Even though ISRI and CARI are both actively involved, ISRI relies on CARI on this issue because CARI has developed excellent relationships with the Canadian government. The United States is not a party to the Basel Convention so we often need to rely on the Canadian government to boost understanding of issues that affect our industry and that could affect and the global trade of materials. ISRI's worked very closely therefore with CARI to further support their efforts with the Canadian government on Basel. That's been a very important issue and we're very grateful for CARI's support and collaboration. 

MB: How long have ISRI and CARI been working together? 

RW: I can say with full confidence that it's been 30 years at least, though I'd imagine it predates that. I've been working with Tracy Shaw, CARI's current president and I worked with Len Shaw, CARI's previous president before that, and it's been a very fruitful relationship for which I'm very grateful.
MB: Do you see any big differences between the U.S. and Canadian recycling industries?

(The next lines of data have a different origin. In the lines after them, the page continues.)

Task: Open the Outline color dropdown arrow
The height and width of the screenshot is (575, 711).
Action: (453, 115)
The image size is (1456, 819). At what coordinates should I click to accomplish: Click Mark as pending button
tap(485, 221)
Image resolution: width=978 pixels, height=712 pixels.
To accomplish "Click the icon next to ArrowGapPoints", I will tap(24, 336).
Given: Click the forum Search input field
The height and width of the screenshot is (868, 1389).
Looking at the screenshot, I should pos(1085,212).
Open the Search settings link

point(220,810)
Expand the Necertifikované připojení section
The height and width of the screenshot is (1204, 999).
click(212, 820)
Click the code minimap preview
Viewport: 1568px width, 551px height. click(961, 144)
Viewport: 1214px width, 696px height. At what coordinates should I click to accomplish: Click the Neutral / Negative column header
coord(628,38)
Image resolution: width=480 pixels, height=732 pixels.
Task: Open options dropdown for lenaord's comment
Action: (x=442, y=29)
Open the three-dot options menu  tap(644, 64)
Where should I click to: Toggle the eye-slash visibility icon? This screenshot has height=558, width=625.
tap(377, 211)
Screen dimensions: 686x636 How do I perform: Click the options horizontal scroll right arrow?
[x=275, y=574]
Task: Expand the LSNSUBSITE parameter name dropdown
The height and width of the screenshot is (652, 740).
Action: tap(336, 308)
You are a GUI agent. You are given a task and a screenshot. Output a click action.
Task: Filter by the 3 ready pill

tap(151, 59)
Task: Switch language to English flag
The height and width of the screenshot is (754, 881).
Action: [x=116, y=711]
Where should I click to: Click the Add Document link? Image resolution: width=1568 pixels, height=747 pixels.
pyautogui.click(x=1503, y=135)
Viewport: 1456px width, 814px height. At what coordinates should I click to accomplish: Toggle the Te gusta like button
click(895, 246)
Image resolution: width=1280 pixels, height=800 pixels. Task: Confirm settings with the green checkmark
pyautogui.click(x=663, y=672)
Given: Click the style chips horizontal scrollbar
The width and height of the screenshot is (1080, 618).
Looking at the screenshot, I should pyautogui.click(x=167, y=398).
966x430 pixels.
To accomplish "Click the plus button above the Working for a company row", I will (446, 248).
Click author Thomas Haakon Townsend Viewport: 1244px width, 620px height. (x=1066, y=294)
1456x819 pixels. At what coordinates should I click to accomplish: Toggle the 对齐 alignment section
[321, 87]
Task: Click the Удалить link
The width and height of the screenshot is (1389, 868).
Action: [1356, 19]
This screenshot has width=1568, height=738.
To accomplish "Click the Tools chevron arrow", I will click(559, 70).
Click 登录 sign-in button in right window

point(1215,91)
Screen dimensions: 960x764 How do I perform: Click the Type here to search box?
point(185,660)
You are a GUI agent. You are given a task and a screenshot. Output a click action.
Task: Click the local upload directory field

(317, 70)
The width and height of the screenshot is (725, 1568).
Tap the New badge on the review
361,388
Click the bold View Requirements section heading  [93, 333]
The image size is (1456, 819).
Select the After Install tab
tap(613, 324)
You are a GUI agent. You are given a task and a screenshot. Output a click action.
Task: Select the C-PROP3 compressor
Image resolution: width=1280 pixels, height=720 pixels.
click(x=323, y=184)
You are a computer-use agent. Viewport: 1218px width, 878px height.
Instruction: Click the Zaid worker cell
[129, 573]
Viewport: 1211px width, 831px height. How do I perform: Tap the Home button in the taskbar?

RW: ISRI has members in Canada as well so I do have experience with Canadian recyclers from that perspective, and I'm not aware of any major differences. Certainly, there are selective differences in terms of regulations and we have to be cognizant of that, but I think it's a very similar philosophy. Our industries are more similar than they different, and the U.S. and Canadian are among the closest of all of the recycling industries around the world. 

CARI's former president Len Shaw, with daughter and current president Tracy Shaw, along with CARI's director of events, Donna Turner. Photo circa 2011.

MB: Beyond global advocacy, what other types of work do ISRI and CARI do together domestically?

RW: We have a long history working together on issues that are North American in interest. One issue would be safety. 

Collaboration on safety goes back many years. Tracy, and Len before that, and others from CARI often come to ISEC, which are ISRI's Safety and Environmental Council meetings where best practices are discussed and a lot of guidance is provided on safety. We've shared our safety manual and we've talked about other collaborative efforts with regards to safety. We've opened up our Circle of Safety Excellence to ISRI members who are in Canada with the help of CARI. 

Metals theft is an issue that is very common between Canada and the U.S. From the beginning of the issue really re-emerging back in the mid-2000s, we collaborated very closely on strategies for addressing metals theft. We worked on finding ways that our industry could be a solution to the problem and we worked together to develop ScrapTheftAlert.com, our online theft reporting system that both ISRI and CARI members rely on, so it's another great example of our collaboration. 

NAFTA is another domestic issue ISRI and CARI have worked on together. Tracy and Adina Renee Adler, ISRI's Assistant VP of International Trade, worked very closely with the Mexican Recycling Institute [Institute Nacional de Recicladores, or INARE] to develop a North American recycling coalition to advance issues on behalf of our industry in the renegotiation of NAFTA, and that's been very useful.

MB: You've described numerous benefits of the relationship that ISRI and CARI have shared. Is there anything else you see as of great benefit to all of the members, both at ISRI and CARI?

RW: I really do value CARI very much, for a number of reasons. Not just because of the common issues we have and the close working relationship we share, but also it's important on the international front for there to be a strong North American voice representing the recycling industry, and not just a U.S. voice. We really have to represent the diversity that is present in North America and to band with Tracy has been very helpful. It's strengthened both ISRI and CARI's voices. 

Marie Binette is CARI's manager of communications.